• _Exercise prompt_
Each record beneath this sentence is to be transcribed exactly as it reads.
---------- Exercise input
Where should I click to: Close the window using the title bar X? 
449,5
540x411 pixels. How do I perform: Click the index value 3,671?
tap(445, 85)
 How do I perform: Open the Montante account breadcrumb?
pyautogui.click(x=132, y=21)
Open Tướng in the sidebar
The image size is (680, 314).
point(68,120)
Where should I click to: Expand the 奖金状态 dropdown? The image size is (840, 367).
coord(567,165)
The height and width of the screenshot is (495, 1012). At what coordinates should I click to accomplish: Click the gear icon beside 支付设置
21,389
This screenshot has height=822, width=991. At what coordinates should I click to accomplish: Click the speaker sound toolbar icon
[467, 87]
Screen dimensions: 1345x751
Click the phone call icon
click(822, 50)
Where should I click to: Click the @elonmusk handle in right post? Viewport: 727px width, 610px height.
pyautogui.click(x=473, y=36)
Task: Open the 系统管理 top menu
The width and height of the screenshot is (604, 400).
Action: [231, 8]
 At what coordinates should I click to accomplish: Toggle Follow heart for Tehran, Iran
--------------------
• _Reply to the task_
Where should I click to: Close the window using the title bar X? 
449,5
540x411 pixels. How do I perform: Click the index value 3,671?
tap(445, 85)
 How do I perform: Open the Montante account breadcrumb?
pyautogui.click(x=132, y=21)
Open Tướng in the sidebar
The image size is (680, 314).
point(68,120)
Where should I click to: Expand the 奖金状态 dropdown? The image size is (840, 367).
coord(567,165)
The height and width of the screenshot is (495, 1012). At what coordinates should I click to accomplish: Click the gear icon beside 支付设置
21,389
This screenshot has height=822, width=991. At what coordinates should I click to accomplish: Click the speaker sound toolbar icon
[467, 87]
Screen dimensions: 1345x751
Click the phone call icon
click(822, 50)
Where should I click to: Click the @elonmusk handle in right post? Viewport: 727px width, 610px height.
pyautogui.click(x=473, y=36)
Task: Open the 系统管理 top menu
The width and height of the screenshot is (604, 400).
Action: [231, 8]
 At what coordinates should I click to accomplish: Toggle Follow heart for Tehran, Iran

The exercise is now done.